Dopo gli scandali lookheed e tangentopoli, che hanno provocato dimissioni e perfino suicidi, non è azzardato ipotizzare che la mafia, mutandosi da coppola e lupara in colletti bianchi, sia entrata ad occupare il parlamento. A certificarlo sono diverse sentente che colpiscono uomini delle istituzioni e, in particolare a sentenza definitiva di Dell’Utri: Marcello Dell’Utri per 18 anni, dal ’74 al ’92 è stato il garante “decisivo” dell’accordo tra Silvio Berlusconi e Cosa nostra e “la sistematicità nell’erogazione delle cospicue somme di denaro da Marcello Dell’Utri a Gaetano Cinà sono indicative della ferma volontà di Berlusconi di dare attuazione all’accordo al di là dei mutamenti degli assetti di vertice di Cosa nostra” (dal fattoquotidiano.it).
Il parlamento approva leggi truffaldine che, fortificate dall’impunità parlamentare, consentono di nominare i parlamentari per sperperare denaro pubblico e svendere il patrimonio intellettuale, finanziario, immobiliare, storico, artistico, culturale, paesaggistico e naturale che il mondo intero ci invidia. Referenti mafiosi, corrotti e concussi, che infettano il parlamento, sono coinvolti in scandali di vario genere. Per questi signori, solo in qualche caso rarissimo è stata data l’autorizzazione a procedere. Per molti vige ancora quella impunità che consente loro di sedere tra i banchi dove si decidono le sorti del bel Paese Italia. Gli ultimi grandi scandali acclamati, in ordine di tempo, sono “expo” e “mose”, dove girano fiumi di miliardi pubblici. Gli F35, a differenza dei C 130, non fanno scandalo a causa di leggi deroga e legittimazione di assurde procedure contrattuali.
Nell’Italia alla rovescia e con un popolo “assuefatto” nessuno avverte più il dovere di rassegnare le dimissioni.
Ciononostante, “la casta” manifesta insofferenze. C’è sempre qualche magistrato che continua ad indagare sulla trattativa Stato Mafia, su corruzione e concussione, utilizzando ancora lo strumento delle intercettazioni. La casta, a tutti i costi, deve adottare un’altra strategia: la normalizzazione.
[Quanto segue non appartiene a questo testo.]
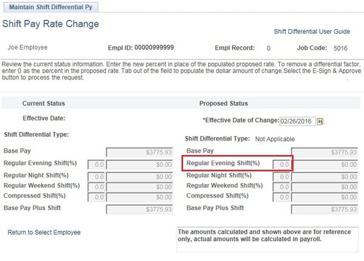This screenshot has width=364, height=261.
Task: Click the Return to Select Employee link
Action: [44, 232]
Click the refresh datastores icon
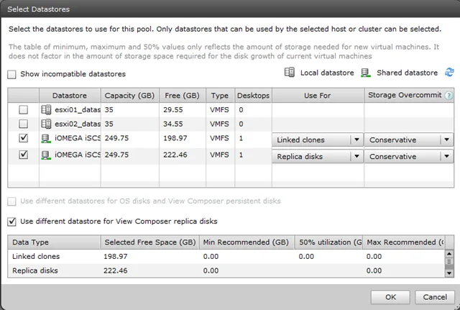This screenshot has height=310, width=460. click(449, 72)
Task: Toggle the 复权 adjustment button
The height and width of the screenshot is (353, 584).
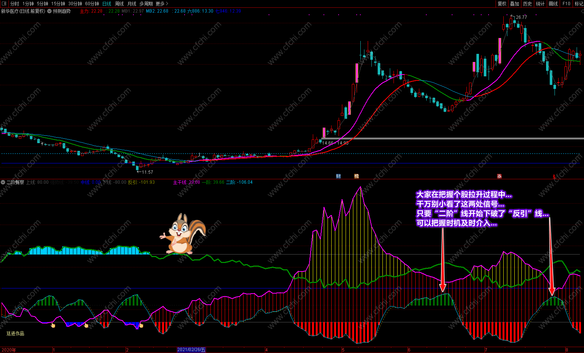Action: [x=502, y=4]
Bisogna far rientrare nella “normalità” anche le azioni illegali compiute nei palazzi. Bisogna agire sulle riforme istituzionali e costituzionali attraverso la manipolazione della legge elettorale e la riforma della giustizia. Una giustizia alle dirette dipendenza della politica che, a sua volta, possa decidere chi, dove, quando e come indagare. Un progetto ambizioso che si può realizzare con due manovre: la riconferma del capo dello stato e la nomina di un “vecchio” con le sembianze del “giovane”.
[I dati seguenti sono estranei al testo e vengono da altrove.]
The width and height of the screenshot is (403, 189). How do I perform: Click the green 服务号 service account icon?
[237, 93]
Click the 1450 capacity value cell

Operazione perfettamente riuscita. La trattativa Stato mafia viene ingabbiata per motivi che tutti conoscono. Alla più alta carica dello Stato si lascia decidere le nomine, con criteri alquanto discutibili, dei presidenti del consiglio. Prima Monti e poi Letta sostituito con il “vecchio con sembianze di giovane”, mai eletto dai cittadini e condannato in primo grado dalla Corte dei Conti per danno erariale. Un ottimo lasciappassare per un incarico di tale prestigio. La più alta carica dello Stato, scientemente ignora la forza politica vincitrice delle elezioni e giustifica la sua proroga nel palazzo: “per il bene del paese”. Non si capisce di quale paese e di quale bene. Non certamente del paese dei disoccupati, dei sottoccupati, dei precari, dei lavoratori che perdono il posto di lavoro, degli imprenditori onesti, vessati e tassati fino a portarli al fallimento che, in molti casi, scelgono il suicidio.
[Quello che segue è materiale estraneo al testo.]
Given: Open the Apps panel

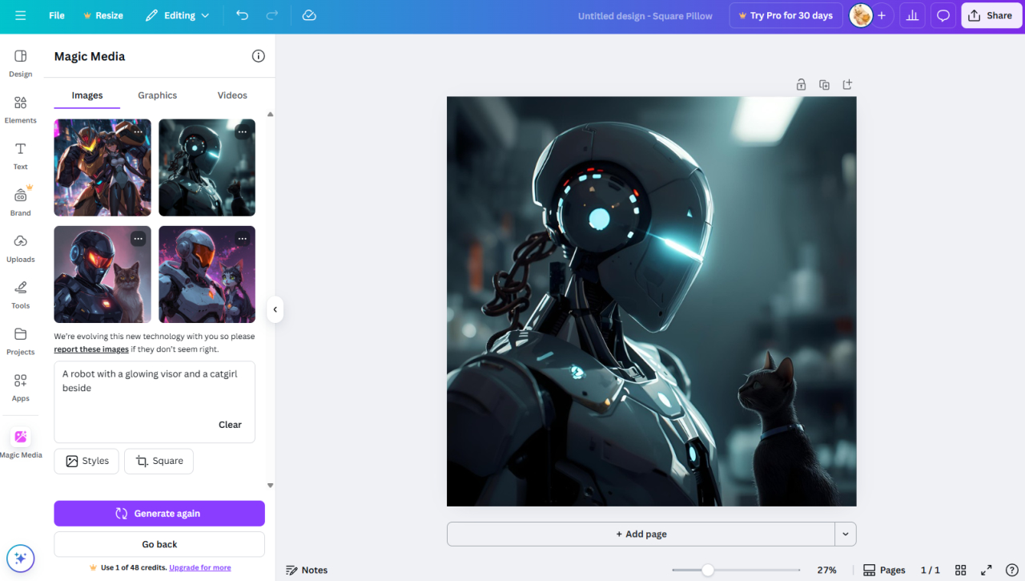Looking at the screenshot, I should click(20, 385).
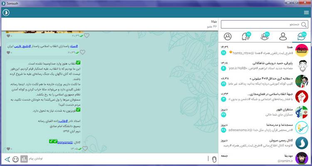
Task: Toggle the heart on the #سپاه message
Action: 82,52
Gli ingredienti ci sono tutti per passare alla fase operativa. La normalizzazione è in fase di realizzazione. Si rivedono il pregiudicato e il ”vecchio con sembianze di giovane” per affinare la strategia.
Questa legge elettorale di super nominati “sadda fare”, per scongiurare che qualche “comico” possa interferire nel progetto della normalizzazione. Subito dopo aver acquisito il potere assoluto bisogna mettere mano alla riforma della giustizia. Bisogna “inertizzare” qualsiasi tentativo di indagini sulla “casta”, loro referenti nelle istituzioni e perfino i famigliari.
La politica normalizzata avrà una scadenze? Quanto durerà questo ulteriore massacro e svendita del patrimonio pubblico, intellettuale, storico, artistico, culturale, paesaggistico, naturale e immobiliare del nostro paese? Agli italiani non sono bastati vent’anni di slogan vuoti e truffaldini?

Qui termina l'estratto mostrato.